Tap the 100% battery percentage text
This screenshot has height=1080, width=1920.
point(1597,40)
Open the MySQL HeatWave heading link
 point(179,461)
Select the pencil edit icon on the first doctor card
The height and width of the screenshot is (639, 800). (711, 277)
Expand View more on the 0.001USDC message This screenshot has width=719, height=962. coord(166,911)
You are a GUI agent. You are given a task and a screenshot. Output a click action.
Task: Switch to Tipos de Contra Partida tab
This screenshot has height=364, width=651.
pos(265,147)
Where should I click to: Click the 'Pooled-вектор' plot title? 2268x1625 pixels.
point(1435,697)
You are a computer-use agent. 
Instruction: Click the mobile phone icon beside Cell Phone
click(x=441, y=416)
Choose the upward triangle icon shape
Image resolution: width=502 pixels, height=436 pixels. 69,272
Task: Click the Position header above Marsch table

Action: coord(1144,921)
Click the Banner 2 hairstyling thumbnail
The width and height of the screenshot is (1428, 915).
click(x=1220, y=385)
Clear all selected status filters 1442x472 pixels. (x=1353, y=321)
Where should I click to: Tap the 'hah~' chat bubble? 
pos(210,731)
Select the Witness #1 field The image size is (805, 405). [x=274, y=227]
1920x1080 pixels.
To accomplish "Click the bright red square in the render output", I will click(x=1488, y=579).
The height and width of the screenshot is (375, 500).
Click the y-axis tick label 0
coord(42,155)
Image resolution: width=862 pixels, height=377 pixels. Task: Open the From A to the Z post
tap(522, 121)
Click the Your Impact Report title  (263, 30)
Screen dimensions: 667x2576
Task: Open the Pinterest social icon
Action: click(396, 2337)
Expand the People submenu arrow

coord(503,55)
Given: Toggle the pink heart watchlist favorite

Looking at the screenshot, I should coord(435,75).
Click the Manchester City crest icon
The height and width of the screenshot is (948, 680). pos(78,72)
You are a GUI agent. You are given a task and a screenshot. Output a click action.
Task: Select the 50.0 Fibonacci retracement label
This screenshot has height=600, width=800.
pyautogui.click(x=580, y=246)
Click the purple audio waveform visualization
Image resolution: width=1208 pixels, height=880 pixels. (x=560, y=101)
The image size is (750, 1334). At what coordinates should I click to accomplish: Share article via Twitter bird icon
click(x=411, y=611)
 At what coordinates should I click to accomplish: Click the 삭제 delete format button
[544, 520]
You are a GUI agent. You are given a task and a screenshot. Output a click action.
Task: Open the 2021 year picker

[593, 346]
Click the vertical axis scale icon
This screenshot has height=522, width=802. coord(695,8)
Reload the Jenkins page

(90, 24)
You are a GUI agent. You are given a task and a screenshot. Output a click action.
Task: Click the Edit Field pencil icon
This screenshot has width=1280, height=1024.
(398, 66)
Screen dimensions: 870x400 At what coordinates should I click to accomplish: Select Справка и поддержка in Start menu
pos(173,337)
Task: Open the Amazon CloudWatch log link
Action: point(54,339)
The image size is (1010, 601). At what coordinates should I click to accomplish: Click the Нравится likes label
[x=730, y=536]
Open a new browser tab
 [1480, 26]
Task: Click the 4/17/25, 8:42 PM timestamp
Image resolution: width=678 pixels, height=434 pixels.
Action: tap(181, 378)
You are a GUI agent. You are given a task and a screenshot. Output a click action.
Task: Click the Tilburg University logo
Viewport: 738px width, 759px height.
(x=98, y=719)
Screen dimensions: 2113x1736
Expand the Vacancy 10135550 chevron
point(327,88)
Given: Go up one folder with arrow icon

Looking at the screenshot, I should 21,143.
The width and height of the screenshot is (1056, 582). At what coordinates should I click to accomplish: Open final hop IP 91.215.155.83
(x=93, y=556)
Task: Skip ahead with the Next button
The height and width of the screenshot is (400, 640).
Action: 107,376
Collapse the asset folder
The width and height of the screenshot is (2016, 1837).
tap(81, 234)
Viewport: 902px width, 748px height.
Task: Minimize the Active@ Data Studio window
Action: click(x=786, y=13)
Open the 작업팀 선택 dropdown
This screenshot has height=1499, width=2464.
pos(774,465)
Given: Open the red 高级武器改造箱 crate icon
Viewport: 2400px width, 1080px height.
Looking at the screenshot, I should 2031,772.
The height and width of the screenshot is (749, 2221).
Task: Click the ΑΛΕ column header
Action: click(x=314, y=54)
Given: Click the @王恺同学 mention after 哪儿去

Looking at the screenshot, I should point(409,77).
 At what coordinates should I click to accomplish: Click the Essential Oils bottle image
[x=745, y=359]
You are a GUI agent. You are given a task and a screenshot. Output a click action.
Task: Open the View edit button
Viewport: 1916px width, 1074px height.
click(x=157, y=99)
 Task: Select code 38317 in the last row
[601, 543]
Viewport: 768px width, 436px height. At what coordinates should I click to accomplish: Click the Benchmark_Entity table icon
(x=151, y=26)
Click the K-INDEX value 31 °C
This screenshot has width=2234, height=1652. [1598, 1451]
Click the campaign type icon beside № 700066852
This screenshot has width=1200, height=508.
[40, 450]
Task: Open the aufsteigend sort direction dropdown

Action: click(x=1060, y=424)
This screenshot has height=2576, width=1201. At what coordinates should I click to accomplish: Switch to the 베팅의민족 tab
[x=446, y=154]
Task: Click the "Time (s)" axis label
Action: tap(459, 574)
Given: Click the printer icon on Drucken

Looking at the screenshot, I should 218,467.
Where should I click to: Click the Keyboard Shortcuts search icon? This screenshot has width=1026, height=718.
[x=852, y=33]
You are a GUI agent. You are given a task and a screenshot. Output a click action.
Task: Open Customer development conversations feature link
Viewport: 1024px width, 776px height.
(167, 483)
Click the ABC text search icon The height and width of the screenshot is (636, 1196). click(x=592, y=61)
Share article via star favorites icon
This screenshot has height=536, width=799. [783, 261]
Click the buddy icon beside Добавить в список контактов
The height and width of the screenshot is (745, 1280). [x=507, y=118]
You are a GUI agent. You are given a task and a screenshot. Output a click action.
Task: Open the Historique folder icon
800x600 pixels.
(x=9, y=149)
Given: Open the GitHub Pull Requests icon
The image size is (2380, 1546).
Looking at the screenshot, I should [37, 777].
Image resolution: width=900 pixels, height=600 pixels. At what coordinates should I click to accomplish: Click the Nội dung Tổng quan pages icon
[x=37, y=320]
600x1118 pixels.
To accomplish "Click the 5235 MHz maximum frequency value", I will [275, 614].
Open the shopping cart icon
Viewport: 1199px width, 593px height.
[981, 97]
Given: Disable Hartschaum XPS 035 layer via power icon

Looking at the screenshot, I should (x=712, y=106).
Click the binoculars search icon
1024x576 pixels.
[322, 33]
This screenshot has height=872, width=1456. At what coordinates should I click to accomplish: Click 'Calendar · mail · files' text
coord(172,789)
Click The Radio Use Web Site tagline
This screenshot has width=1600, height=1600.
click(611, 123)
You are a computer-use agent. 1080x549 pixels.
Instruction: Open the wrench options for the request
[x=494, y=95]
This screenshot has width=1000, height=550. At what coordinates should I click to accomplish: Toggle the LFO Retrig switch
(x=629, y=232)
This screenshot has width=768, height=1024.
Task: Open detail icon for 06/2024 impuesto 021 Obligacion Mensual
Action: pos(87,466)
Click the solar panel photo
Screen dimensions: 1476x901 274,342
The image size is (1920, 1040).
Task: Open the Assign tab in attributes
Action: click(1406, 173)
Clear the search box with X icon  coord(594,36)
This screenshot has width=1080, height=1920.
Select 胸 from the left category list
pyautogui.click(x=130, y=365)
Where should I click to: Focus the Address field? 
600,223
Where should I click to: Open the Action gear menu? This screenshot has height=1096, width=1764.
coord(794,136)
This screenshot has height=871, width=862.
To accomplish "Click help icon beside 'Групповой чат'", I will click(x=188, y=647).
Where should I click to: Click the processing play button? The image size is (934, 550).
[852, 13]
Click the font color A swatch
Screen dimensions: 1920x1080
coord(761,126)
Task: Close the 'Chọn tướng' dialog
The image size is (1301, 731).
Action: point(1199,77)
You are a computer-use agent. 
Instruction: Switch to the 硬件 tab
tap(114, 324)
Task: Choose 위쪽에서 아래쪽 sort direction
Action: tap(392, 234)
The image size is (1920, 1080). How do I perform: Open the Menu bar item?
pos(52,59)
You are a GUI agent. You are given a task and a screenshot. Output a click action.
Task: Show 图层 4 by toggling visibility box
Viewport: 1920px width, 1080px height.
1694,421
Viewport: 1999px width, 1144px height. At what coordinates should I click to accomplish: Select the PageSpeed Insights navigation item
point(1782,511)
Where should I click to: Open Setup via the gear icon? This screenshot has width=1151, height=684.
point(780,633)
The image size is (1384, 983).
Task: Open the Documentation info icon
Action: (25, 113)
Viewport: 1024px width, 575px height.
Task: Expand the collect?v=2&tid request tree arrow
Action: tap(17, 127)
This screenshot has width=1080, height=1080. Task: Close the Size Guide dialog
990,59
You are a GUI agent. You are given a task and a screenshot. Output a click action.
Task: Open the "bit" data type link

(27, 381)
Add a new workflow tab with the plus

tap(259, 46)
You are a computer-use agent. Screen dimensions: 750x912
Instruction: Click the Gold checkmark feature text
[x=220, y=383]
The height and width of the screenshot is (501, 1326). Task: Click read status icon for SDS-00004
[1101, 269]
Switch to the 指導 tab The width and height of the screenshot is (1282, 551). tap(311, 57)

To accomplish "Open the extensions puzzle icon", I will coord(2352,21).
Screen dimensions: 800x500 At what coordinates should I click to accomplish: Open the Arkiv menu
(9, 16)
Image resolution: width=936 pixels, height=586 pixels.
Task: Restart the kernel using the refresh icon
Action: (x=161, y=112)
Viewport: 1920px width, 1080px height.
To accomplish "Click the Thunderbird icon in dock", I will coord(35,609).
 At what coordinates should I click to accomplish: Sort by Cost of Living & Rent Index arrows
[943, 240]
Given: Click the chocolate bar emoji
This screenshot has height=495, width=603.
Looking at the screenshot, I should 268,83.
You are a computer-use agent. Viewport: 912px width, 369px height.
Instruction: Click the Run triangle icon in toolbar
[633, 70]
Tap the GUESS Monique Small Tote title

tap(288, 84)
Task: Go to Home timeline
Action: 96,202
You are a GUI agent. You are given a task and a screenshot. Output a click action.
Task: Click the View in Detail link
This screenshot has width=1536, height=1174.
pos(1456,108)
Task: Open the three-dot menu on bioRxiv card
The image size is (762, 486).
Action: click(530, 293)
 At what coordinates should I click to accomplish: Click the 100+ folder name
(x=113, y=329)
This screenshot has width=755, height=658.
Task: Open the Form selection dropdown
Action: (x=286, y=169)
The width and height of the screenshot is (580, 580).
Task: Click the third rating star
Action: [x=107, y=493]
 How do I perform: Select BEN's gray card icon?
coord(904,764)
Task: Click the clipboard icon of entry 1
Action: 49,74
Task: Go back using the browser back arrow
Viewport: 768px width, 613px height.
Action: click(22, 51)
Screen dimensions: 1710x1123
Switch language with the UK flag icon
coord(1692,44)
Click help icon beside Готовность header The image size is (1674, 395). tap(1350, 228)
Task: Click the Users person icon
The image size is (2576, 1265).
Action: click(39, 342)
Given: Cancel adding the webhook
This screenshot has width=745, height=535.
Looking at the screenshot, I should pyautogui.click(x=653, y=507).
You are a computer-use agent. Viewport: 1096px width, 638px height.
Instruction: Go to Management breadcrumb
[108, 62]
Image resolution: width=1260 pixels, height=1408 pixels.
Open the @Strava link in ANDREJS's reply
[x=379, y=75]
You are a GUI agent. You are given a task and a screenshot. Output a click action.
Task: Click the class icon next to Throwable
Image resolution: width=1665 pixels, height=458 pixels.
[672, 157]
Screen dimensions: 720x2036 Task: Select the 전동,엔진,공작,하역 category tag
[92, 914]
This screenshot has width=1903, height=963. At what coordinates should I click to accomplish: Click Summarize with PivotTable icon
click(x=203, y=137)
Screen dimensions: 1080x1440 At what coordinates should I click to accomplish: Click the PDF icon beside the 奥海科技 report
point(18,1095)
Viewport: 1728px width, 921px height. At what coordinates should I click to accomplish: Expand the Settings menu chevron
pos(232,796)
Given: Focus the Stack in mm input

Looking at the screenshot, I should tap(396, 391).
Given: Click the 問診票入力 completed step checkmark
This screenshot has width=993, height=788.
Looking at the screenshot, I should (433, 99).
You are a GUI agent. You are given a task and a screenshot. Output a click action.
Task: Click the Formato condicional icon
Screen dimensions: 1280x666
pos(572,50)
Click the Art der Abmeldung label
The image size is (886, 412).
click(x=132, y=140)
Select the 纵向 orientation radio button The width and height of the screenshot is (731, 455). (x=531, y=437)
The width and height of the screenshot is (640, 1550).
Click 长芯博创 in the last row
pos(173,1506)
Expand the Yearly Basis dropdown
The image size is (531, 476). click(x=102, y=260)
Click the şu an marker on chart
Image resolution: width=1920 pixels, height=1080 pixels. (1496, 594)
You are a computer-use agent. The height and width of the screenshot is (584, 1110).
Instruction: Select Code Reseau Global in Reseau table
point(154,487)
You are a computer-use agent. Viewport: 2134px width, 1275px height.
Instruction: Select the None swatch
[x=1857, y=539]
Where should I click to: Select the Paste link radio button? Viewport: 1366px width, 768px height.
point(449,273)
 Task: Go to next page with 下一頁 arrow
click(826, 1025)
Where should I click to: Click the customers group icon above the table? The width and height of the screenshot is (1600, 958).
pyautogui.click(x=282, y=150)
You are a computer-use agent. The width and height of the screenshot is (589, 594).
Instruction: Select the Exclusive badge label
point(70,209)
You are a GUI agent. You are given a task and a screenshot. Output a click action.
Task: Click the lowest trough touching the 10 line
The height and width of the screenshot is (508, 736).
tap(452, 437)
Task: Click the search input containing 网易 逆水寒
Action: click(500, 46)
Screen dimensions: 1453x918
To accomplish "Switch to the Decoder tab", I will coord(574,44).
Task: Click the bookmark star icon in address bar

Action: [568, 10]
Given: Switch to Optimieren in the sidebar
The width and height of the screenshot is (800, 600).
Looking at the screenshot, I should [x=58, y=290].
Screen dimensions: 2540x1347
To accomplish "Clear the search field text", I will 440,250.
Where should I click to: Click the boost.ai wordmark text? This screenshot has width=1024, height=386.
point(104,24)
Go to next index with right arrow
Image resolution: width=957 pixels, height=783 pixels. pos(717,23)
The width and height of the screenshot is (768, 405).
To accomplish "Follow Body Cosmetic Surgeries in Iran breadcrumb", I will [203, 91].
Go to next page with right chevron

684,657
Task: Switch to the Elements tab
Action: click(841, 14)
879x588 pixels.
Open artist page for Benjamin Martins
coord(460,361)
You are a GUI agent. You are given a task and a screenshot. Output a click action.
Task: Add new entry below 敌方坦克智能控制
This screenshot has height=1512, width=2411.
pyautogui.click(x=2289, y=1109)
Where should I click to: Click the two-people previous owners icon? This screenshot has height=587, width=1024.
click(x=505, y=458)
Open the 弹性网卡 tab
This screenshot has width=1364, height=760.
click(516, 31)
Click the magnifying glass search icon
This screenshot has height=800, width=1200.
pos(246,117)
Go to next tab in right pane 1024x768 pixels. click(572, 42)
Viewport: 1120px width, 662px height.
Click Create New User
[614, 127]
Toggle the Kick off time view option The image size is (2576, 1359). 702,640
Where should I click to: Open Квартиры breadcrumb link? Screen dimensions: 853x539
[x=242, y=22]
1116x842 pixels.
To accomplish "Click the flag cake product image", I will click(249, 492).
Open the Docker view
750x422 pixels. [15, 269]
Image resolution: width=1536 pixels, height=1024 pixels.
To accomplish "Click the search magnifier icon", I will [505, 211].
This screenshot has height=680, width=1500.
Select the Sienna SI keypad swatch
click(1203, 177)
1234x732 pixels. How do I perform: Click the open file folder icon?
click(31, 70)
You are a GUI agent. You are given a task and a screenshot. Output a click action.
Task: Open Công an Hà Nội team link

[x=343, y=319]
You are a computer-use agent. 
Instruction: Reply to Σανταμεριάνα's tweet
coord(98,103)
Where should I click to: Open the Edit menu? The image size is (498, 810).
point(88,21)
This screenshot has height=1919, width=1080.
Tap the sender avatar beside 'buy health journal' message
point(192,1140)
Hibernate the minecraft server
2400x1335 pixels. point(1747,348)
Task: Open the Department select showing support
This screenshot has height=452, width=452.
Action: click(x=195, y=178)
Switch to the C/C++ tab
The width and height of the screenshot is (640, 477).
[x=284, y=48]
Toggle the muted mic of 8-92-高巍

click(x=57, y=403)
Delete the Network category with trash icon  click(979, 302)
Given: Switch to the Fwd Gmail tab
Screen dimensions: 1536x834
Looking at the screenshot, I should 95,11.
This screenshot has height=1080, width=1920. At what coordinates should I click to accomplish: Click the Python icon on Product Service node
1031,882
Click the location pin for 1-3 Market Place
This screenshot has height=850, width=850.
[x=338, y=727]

::::::::

**The task**
Print the items from the line containing "Click the Manchester City crest icon" through the line containing "Looking at the screenshot, I should 21,143.", both included, with no changes.

**Answer for the task**
Click the Manchester City crest icon
The height and width of the screenshot is (948, 680). pos(78,72)
You are a GUI agent. You are given a task and a screenshot. Output a click action.
Task: Select the 50.0 Fibonacci retracement label
This screenshot has height=600, width=800.
pyautogui.click(x=580, y=246)
Click the purple audio waveform visualization
Image resolution: width=1208 pixels, height=880 pixels. (x=560, y=101)
The image size is (750, 1334). At what coordinates should I click to accomplish: Share article via Twitter bird icon
click(x=411, y=611)
 At what coordinates should I click to accomplish: Click the 삭제 delete format button
[544, 520]
You are a GUI agent. You are given a task and a screenshot. Output a click action.
Task: Open the 2021 year picker

[593, 346]
Click the vertical axis scale icon
This screenshot has height=522, width=802. coord(695,8)
Reload the Jenkins page

(90, 24)
You are a GUI agent. You are given a task and a screenshot. Output a click action.
Task: Click the Edit Field pencil icon
This screenshot has width=1280, height=1024.
(398, 66)
Screen dimensions: 870x400 At what coordinates should I click to accomplish: Select Справка и поддержка in Start menu
pos(173,337)
Task: Open the Amazon CloudWatch log link
Action: point(54,339)
The image size is (1010, 601). At what coordinates should I click to accomplish: Click the Нравится likes label
[x=730, y=536]
Open a new browser tab
 [1480, 26]
Task: Click the 4/17/25, 8:42 PM timestamp
Image resolution: width=678 pixels, height=434 pixels.
Action: tap(181, 378)
You are a GUI agent. You are given a task and a screenshot. Output a click action.
Task: Click the Tilburg University logo
Viewport: 738px width, 759px height.
(x=98, y=719)
Screen dimensions: 2113x1736
Expand the Vacancy 10135550 chevron
point(327,88)
Given: Go up one folder with arrow icon

Looking at the screenshot, I should 21,143.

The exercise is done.